S. Si. : D’abord, la Belgique n’est en rien une  » nation littéraire  » comme on a pu qualifier la France. Cela signifie que la place de la littérature, le rôle spécifique dévolu à l’intellectuel ou la tradition du débat n’ont pas d’équivalents chez nous. Si l’on peut rencontrer quelques intellectuels belges ayant des accointances avec la nébuleuse  » néoréactionnaire « , c’est sur la scène médiatique française qu’ils se font entendre. Ils ne reçoivent pas de véritable écho dans nos médias.

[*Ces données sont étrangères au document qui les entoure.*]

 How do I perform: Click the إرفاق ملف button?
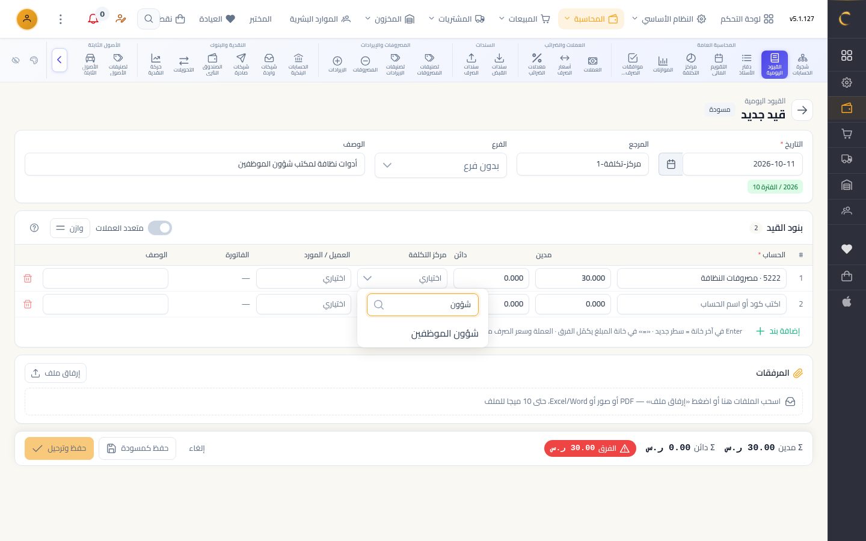pos(56,373)
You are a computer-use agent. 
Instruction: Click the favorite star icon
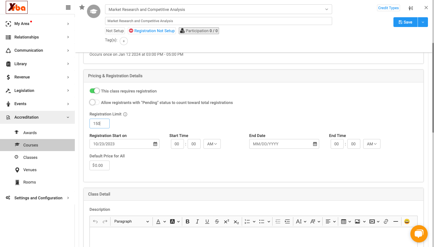coord(82,7)
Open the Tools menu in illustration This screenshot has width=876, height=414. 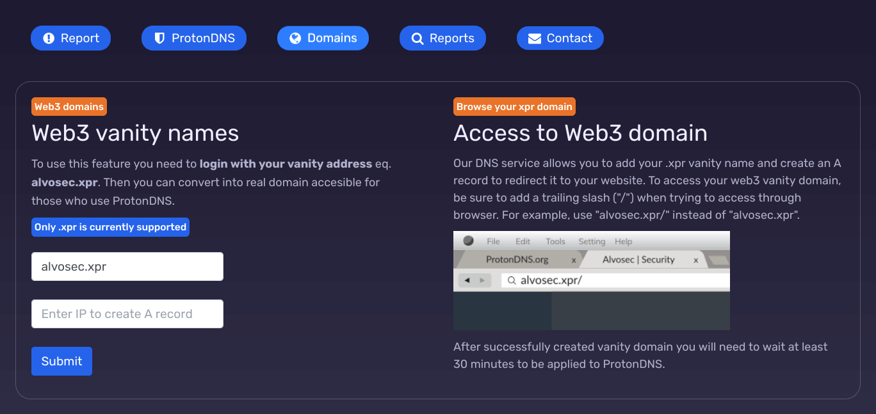[555, 241]
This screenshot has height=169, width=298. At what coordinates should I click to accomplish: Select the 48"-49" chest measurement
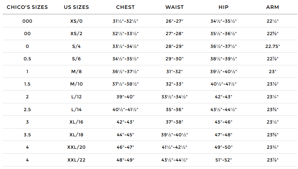pos(125,160)

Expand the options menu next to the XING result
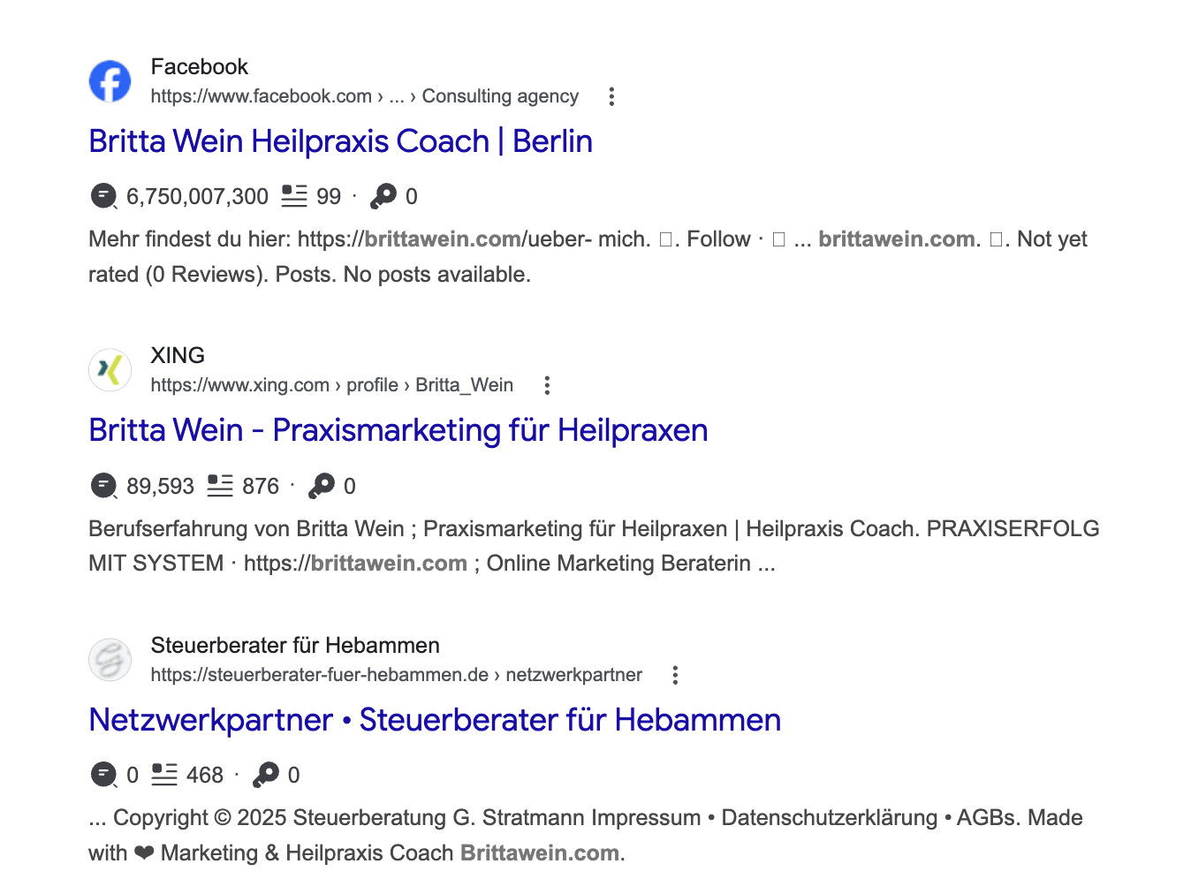tap(547, 385)
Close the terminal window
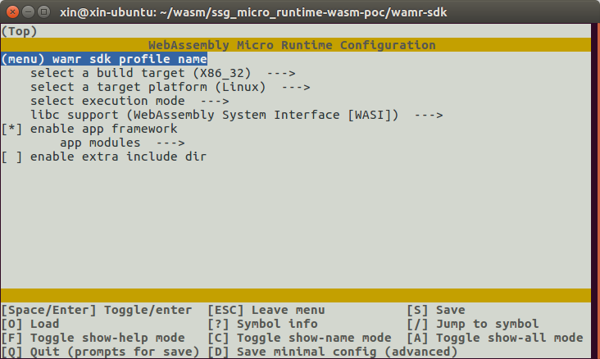 11,11
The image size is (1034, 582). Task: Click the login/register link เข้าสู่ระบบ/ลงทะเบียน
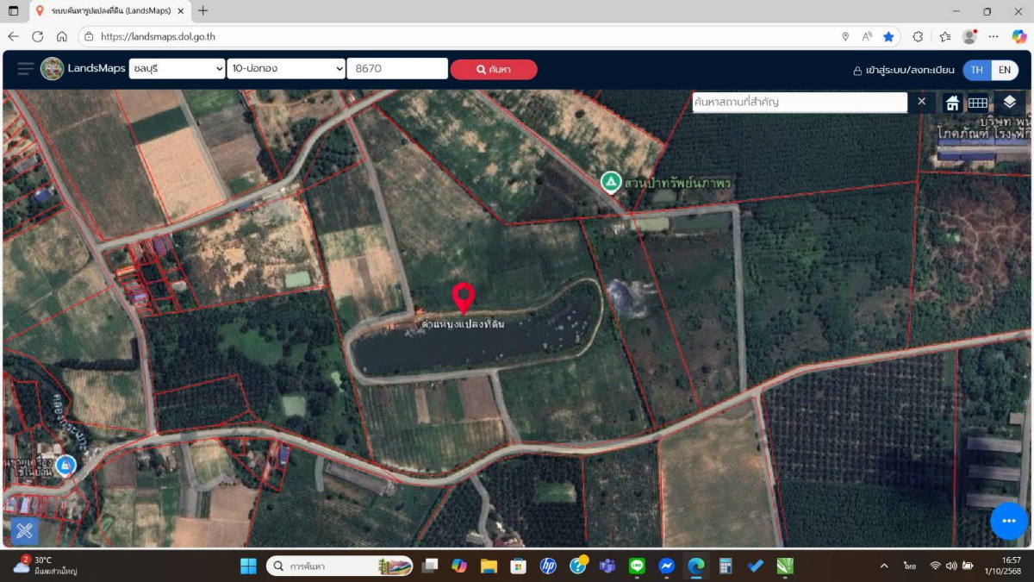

P. Du. : C’est sans doute, pour une part, que la concentration des appareils médiatiques et éditoriaux est moins grande en Wallonie et à Bruxelles et que notre rapport au discours, à l’éloquence, à la joute verbale, plus embarrassé qu’à Paris, porte à une plus grande modération dans l’ordre des passions intellectuelles. Ajoutons que dans un Etat qui se disloque, mais sans grande base nationale, on n’est guère porté à la rumination du  » déclin  » et au pathos catastrophiste dont se nourrissent si volontiers, en France, tant de représentants dudit courant  » néoréactionnaire « .

(1) Le discours  » néoréactionnaire « . Transgressions conservatrices, sous la direction de Pascal Durand et Sarah Sindaco, CNRS Editions, 361 p.